§ **WHAT TO DO**
A - In the catalog API overview, what are type definitions said to be analogous to in an object oriented system?
B - Copy the stretch of the catalog API overview from "- Build and" through "more detail below.".
C - Does each statement agree with the catalog API overview? Answer yes or no for each, quoting the words that decide it. (i) Type definition names must be unique. (ii) An attribute definition describes a list of allowed values by specifying LIST as its attributeKind field. (iii) Metadata content is added through the Catalog API as instances that specify a type definition.

§ **EXTRACT TO READ**
Context
This API is used to define and manage metadata.
Background and Overview
This API provides the basic interface to discover, find, and elaborate on metadata within the environment. Metadata in the context of this API refers to descriptive information about any currently defined asset.
For more information, also see SAS Information Catalog: User's Guide or SAS Information Catalog: Administrator's Guide.
Use Cases
- Retrieve and search metadata about assets.
- Define metadata for information consumed, used, or related to assets.
- Integrate metadata with third-party systems.
- Build and manage agents to populate the catalog with table metadata.
Concepts
As part of managing metadata, catalog first requires information about the kind of metadata that will be introduced. Consumers describe the information they wish to manage by providing one or more type definitions. Metadata content is added using the Catalog API as instances that specify a type definition. The type definition is used to validate and interpret the data in the instance.
These concepts are described in more detail below.
Type Definitions
Type definitions define the kind of entities and relationships (along with any attributes) that are allowed for an asset. Type definitions are analogous to the concept of a class in an object oriented system; or that of a DDL in a relational model.
Type definition names must be unique.
There are four kinds of type definitions:
Attribute Type Definitions
Attribute Type Definitions describe properties for the remaining kinds of type definitions. For example, an Entity Type Definition that describes an individual may reference attribute type definitions for contact information such as a phone number or mailing address.
Enumerations
Attribute definitions can describe a list of allowed values by specifying ENUM as the attributeKind field of the Attribute Type Definition. Enumerations have a list of elementDefinitions that describe the allowed values.
Attribute Definitions
Attribute type definitions are referenced in type definitions as the type field in their attributes list; these model elements are known as attribute definitions.

§ **ENTRIES PROVIDED**
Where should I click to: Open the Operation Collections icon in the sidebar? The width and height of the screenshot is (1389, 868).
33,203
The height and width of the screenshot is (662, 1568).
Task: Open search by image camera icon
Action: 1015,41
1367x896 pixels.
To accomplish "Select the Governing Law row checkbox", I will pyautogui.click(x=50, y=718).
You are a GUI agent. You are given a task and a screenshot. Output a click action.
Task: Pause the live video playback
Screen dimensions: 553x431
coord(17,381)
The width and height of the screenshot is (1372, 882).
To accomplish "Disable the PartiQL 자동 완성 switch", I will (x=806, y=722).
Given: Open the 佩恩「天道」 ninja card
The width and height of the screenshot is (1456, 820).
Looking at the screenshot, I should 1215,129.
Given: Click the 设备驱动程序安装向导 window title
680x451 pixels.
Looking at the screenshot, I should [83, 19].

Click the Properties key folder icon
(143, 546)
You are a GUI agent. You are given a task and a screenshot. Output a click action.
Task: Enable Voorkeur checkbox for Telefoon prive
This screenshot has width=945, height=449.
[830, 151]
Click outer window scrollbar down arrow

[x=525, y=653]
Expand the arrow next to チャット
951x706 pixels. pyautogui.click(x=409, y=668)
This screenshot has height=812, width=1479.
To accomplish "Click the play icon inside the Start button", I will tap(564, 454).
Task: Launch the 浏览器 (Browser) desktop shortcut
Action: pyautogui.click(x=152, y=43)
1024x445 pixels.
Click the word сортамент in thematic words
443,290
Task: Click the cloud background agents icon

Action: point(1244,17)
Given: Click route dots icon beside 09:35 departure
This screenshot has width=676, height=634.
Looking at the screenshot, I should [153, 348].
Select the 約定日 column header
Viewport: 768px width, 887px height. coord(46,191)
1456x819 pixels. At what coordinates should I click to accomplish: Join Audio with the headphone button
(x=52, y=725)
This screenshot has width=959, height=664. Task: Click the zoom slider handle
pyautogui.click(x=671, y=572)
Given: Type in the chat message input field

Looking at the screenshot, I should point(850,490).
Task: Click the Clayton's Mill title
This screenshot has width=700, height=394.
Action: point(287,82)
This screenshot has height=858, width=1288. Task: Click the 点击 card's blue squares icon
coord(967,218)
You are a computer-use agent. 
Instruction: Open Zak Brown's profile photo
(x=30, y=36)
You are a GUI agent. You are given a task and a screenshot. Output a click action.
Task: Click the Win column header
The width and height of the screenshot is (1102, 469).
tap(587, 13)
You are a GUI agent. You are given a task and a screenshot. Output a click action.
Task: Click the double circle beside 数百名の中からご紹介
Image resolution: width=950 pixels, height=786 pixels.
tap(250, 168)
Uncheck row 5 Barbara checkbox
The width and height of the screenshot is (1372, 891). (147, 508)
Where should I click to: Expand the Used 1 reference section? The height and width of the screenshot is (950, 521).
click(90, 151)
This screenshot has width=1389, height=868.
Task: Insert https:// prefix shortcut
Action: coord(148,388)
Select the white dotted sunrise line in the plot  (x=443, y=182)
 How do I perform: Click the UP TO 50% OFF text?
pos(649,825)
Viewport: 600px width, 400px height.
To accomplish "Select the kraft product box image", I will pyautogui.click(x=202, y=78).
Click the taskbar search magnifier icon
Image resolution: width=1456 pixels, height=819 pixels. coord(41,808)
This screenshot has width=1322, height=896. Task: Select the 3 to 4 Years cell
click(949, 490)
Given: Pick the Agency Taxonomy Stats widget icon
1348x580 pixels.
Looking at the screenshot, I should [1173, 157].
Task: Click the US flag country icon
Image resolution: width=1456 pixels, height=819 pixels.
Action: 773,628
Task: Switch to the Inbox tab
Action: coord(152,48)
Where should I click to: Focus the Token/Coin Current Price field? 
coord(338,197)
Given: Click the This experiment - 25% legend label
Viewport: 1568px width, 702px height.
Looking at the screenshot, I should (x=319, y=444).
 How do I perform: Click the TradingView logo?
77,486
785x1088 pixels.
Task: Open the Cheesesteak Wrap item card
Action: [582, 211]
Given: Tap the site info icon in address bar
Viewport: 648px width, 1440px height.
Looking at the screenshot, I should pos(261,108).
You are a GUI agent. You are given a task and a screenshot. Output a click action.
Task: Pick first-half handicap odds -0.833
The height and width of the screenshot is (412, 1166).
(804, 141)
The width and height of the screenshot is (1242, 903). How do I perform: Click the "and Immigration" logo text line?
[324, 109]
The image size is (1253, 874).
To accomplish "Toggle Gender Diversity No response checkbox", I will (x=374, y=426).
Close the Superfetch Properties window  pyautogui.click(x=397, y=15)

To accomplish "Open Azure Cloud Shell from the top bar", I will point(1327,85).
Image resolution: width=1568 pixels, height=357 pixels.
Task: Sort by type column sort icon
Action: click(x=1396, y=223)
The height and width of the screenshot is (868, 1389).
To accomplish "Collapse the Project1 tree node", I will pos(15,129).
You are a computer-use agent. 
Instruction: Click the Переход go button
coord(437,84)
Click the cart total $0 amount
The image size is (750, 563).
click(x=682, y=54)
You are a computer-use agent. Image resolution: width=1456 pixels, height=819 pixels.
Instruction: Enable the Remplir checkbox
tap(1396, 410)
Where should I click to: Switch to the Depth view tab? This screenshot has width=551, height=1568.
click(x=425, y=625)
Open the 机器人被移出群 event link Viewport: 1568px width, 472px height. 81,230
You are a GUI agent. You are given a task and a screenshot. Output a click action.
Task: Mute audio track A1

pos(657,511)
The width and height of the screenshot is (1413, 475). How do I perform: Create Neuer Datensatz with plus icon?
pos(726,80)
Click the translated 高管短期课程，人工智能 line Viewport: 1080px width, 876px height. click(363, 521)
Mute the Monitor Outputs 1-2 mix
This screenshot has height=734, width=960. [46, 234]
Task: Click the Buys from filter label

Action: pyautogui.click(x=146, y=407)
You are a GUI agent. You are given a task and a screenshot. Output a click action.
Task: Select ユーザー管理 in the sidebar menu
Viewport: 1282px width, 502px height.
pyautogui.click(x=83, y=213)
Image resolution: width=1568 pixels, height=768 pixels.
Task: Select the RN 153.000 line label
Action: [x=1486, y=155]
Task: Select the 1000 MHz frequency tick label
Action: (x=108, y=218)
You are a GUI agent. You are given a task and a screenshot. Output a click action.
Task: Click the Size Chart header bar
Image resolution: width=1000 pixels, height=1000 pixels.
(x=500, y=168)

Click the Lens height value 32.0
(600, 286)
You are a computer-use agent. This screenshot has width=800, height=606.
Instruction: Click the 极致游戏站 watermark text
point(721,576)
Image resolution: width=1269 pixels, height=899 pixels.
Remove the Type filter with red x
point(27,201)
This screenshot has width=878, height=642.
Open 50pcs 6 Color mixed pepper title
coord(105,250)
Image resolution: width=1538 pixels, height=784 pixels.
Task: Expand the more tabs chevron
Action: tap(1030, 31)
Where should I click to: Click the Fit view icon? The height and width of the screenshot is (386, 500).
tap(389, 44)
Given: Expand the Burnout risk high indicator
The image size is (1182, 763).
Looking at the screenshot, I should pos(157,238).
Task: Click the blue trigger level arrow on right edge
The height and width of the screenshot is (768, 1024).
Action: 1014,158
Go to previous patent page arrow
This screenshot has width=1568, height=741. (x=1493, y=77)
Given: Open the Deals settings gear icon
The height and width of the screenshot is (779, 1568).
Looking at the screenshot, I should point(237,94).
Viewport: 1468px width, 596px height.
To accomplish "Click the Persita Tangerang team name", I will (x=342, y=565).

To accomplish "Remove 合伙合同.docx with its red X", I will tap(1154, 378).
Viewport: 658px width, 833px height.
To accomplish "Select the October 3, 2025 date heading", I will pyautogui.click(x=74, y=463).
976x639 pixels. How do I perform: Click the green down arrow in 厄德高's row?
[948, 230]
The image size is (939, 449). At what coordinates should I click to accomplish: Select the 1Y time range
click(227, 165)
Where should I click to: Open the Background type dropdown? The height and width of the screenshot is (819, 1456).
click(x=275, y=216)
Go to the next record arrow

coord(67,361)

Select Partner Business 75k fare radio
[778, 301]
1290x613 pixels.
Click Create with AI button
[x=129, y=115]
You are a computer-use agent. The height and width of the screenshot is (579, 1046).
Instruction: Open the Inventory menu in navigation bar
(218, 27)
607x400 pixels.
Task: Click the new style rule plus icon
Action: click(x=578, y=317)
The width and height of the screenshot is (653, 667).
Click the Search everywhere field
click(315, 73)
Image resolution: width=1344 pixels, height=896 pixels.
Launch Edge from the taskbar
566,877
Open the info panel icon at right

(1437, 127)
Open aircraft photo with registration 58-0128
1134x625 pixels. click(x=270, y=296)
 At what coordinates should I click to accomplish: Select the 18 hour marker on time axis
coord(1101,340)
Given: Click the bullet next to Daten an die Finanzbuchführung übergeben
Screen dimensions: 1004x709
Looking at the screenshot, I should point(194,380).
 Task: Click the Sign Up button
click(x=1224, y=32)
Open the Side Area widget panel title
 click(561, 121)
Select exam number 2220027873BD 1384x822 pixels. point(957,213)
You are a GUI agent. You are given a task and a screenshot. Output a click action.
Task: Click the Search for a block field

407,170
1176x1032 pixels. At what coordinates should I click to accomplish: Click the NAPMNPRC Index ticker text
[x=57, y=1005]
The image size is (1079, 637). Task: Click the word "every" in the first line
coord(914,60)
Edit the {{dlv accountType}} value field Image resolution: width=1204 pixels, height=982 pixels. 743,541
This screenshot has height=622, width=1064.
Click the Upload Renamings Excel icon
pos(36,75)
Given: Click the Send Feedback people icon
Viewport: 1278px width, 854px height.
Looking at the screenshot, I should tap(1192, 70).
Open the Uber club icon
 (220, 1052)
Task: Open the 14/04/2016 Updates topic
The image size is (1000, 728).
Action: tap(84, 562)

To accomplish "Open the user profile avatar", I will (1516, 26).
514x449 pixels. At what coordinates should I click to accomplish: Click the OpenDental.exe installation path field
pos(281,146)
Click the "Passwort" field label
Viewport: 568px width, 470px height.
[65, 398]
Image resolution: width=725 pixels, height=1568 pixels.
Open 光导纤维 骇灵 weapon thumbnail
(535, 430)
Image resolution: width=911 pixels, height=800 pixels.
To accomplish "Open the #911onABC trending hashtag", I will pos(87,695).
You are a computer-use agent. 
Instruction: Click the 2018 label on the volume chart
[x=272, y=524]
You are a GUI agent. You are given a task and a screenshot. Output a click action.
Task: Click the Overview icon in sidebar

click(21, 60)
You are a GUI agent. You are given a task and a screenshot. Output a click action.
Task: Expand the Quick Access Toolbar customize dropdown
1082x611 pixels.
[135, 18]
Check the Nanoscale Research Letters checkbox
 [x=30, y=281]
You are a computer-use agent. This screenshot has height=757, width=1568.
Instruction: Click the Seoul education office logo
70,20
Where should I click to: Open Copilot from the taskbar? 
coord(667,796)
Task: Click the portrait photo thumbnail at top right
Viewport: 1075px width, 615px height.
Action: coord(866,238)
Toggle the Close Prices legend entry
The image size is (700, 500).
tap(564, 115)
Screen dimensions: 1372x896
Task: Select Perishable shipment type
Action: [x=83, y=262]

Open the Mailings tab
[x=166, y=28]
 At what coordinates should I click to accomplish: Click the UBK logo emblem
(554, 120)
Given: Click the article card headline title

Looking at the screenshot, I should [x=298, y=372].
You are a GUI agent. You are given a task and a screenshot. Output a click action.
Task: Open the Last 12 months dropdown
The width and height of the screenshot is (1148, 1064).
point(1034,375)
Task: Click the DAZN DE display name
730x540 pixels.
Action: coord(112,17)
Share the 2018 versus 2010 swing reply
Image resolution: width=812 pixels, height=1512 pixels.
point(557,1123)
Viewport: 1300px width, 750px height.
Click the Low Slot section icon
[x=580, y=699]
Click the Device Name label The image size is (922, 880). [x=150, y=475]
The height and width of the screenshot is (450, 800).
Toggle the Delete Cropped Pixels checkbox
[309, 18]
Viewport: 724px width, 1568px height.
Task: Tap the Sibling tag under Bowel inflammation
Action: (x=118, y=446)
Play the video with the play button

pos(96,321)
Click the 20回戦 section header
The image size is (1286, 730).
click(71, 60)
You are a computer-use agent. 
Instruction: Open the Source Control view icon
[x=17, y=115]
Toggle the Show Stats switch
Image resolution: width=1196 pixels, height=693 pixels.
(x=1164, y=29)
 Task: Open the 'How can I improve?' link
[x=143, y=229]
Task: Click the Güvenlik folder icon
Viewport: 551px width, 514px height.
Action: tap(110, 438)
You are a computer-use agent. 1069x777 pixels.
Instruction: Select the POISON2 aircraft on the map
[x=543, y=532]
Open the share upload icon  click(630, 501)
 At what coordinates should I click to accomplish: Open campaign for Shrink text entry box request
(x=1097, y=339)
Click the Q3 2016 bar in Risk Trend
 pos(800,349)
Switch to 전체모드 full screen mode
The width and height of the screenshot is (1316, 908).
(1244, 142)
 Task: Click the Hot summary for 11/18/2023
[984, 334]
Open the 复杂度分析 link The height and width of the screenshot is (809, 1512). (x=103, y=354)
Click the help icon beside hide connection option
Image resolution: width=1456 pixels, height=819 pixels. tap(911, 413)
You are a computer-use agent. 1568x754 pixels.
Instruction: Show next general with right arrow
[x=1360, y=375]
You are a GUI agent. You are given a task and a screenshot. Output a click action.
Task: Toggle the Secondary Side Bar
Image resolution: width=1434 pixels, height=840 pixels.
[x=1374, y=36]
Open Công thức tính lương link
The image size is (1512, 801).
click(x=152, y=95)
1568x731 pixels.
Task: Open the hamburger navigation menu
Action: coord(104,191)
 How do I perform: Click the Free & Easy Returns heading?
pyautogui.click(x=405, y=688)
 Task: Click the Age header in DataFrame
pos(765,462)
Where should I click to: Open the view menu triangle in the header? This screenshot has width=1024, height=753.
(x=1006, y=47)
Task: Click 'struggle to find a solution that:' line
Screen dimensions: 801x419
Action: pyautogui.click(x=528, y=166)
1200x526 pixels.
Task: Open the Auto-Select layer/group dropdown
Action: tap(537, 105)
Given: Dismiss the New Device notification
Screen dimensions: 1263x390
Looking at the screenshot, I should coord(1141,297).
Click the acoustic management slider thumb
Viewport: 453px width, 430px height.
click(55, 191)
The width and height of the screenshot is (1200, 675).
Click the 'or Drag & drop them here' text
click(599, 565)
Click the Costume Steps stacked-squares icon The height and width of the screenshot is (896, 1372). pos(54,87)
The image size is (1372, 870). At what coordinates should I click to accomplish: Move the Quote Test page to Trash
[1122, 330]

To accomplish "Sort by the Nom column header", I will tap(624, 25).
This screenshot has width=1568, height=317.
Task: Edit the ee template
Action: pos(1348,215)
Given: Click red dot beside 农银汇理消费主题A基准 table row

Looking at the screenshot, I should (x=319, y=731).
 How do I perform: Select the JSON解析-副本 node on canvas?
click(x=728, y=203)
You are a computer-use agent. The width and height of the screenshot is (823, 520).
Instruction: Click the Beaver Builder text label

§ **SOLUTIONS BY TASK**
A - The concept of a class.

B -
- Build and manage agents to populate the catalog with table metadata.
Concepts
As part of managing metadata, catalog first requires information about the kind of metadata that will be introduced. Consumers describe the information they wish to manage by providing one or more type definitions. Metadata content is added using the Catalog API as instances that specify a type definition. The type definition is used to validate and interpret the data in the instance.
These concepts are described in more detail below.

C -
(i) Yes: "Type definition names must be unique."
(ii) No: "by specifying ENUM as the attributeKind field of the Attribute Type Definition"
(iii) Yes: "Metadata content is added using the Catalog API as instances that specify a type definition."